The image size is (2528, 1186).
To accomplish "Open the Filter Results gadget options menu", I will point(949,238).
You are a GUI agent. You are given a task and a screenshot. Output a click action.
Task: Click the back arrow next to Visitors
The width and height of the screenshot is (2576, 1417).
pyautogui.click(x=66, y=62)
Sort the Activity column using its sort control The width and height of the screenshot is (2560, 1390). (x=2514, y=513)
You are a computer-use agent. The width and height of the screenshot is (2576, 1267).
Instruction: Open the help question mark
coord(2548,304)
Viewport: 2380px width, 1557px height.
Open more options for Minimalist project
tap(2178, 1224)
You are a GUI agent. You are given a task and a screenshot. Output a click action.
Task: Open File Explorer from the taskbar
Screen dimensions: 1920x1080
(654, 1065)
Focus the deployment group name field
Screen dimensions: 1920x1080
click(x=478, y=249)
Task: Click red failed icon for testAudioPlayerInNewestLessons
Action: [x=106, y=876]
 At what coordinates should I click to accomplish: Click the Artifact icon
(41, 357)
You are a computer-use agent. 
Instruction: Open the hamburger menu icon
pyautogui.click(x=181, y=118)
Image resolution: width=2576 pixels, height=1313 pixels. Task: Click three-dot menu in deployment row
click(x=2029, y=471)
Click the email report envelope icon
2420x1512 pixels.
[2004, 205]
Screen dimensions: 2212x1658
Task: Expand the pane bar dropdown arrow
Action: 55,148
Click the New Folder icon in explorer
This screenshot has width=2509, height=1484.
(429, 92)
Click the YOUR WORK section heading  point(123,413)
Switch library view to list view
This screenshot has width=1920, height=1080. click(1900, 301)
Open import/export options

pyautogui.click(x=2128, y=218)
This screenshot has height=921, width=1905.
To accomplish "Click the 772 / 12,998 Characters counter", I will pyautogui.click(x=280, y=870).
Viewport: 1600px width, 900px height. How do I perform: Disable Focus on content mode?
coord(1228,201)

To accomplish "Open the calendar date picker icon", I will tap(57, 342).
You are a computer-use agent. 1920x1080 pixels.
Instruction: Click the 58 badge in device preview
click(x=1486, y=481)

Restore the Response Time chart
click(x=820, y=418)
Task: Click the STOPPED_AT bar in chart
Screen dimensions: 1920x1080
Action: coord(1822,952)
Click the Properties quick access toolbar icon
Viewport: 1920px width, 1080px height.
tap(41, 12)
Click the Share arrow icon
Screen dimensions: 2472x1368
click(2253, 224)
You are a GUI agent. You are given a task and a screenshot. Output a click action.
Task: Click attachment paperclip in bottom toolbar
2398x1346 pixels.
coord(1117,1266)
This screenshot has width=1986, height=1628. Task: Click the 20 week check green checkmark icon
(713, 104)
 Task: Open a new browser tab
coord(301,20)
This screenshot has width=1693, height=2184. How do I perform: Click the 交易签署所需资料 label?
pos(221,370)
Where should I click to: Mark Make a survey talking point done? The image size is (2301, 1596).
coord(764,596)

Task prompt ::
Every entry should be retyped exactly as shown.

Completed task ::
The image size is (2528, 1186).
To accomplish "Open the Filter Results gadget options menu", I will point(949,238).
You are a GUI agent. You are given a task and a screenshot. Output a click action.
Task: Click the back arrow next to Visitors
The width and height of the screenshot is (2576, 1417).
pyautogui.click(x=66, y=62)
Sort the Activity column using its sort control The width and height of the screenshot is (2560, 1390). (x=2514, y=513)
You are a computer-use agent. The width and height of the screenshot is (2576, 1267).
Instruction: Open the help question mark
coord(2548,304)
Viewport: 2380px width, 1557px height.
Open more options for Minimalist project
tap(2178, 1224)
You are a GUI agent. You are given a task and a screenshot. Output a click action.
Task: Open File Explorer from the taskbar
Screen dimensions: 1920x1080
(654, 1065)
Focus the deployment group name field
Screen dimensions: 1920x1080
click(x=478, y=249)
Task: Click red failed icon for testAudioPlayerInNewestLessons
Action: [x=106, y=876]
 At what coordinates should I click to accomplish: Click the Artifact icon
(41, 357)
You are a computer-use agent. 
Instruction: Open the hamburger menu icon
pyautogui.click(x=181, y=118)
Image resolution: width=2576 pixels, height=1313 pixels. Task: Click three-dot menu in deployment row
click(x=2029, y=471)
Click the email report envelope icon
2420x1512 pixels.
[2004, 205]
Screen dimensions: 2212x1658
Task: Expand the pane bar dropdown arrow
Action: 55,148
Click the New Folder icon in explorer
This screenshot has width=2509, height=1484.
(429, 92)
Click the YOUR WORK section heading  point(123,413)
Switch library view to list view
This screenshot has width=1920, height=1080. click(1900, 301)
Open import/export options

pyautogui.click(x=2128, y=218)
This screenshot has height=921, width=1905.
To accomplish "Click the 772 / 12,998 Characters counter", I will pyautogui.click(x=280, y=870).
Viewport: 1600px width, 900px height. How do I perform: Disable Focus on content mode?
coord(1228,201)

To accomplish "Open the calendar date picker icon", I will tap(57, 342).
You are a computer-use agent. 1920x1080 pixels.
Instruction: Click the 58 badge in device preview
click(x=1486, y=481)

Restore the Response Time chart
click(x=820, y=418)
Task: Click the STOPPED_AT bar in chart
Screen dimensions: 1920x1080
Action: coord(1822,952)
Click the Properties quick access toolbar icon
Viewport: 1920px width, 1080px height.
tap(41, 12)
Click the Share arrow icon
Screen dimensions: 2472x1368
click(2253, 224)
You are a GUI agent. You are given a task and a screenshot. Output a click action.
Task: Click attachment paperclip in bottom toolbar
2398x1346 pixels.
coord(1117,1266)
This screenshot has width=1986, height=1628. Task: Click the 20 week check green checkmark icon
(713, 104)
 Task: Open a new browser tab
coord(301,20)
This screenshot has width=1693, height=2184. How do I perform: Click the 交易签署所需资料 label?
pos(221,370)
Where should I click to: Mark Make a survey talking point done? The image size is (2301, 1596).
coord(764,596)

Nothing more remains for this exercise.